:: YOUR GOAL ::
Search each line of the data for the word "screenshot"; copy every line where it is found.

:: Items listed in a dataset ::
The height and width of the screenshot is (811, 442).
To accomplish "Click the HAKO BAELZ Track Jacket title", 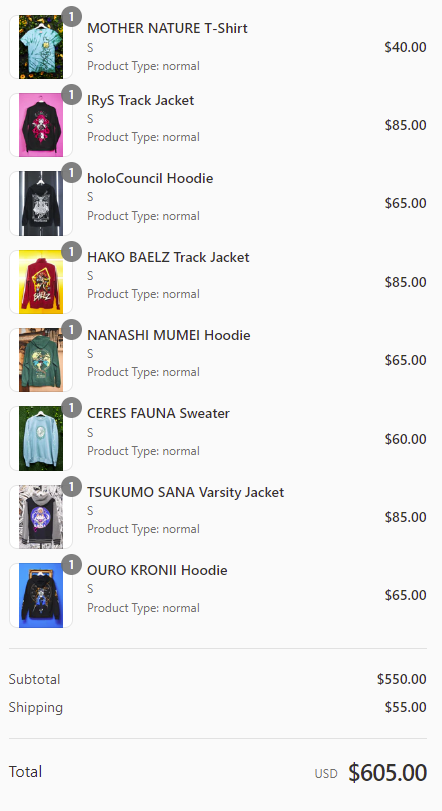I will [168, 257].
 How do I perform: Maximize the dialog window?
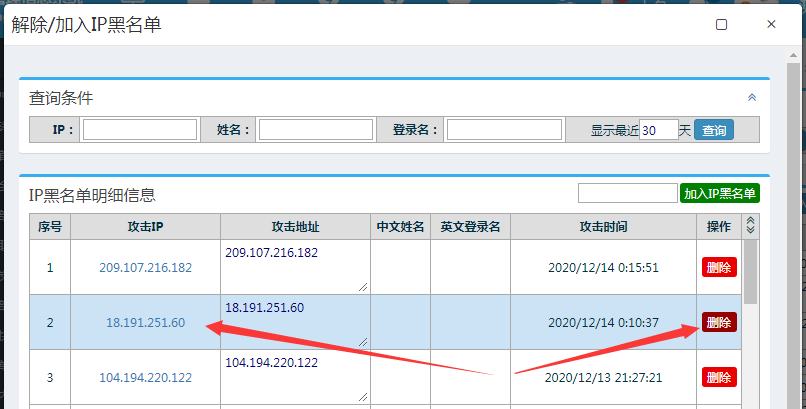pyautogui.click(x=721, y=24)
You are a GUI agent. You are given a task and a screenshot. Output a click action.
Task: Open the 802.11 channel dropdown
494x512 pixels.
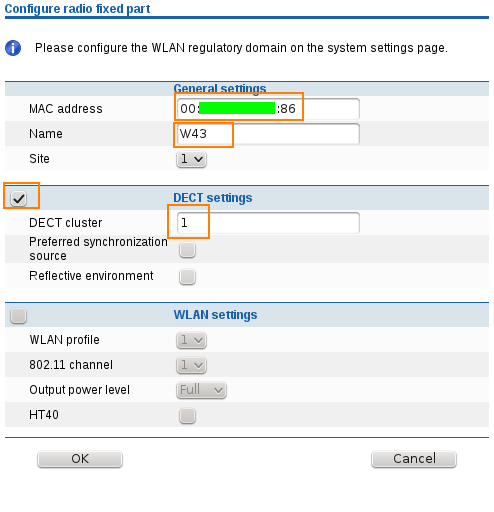(x=191, y=365)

:: ANSWER TO THIS TASK ::
The height and width of the screenshot is (811, 442).
You are a GUI agent. You are given a task and a screenshot. Output a click action.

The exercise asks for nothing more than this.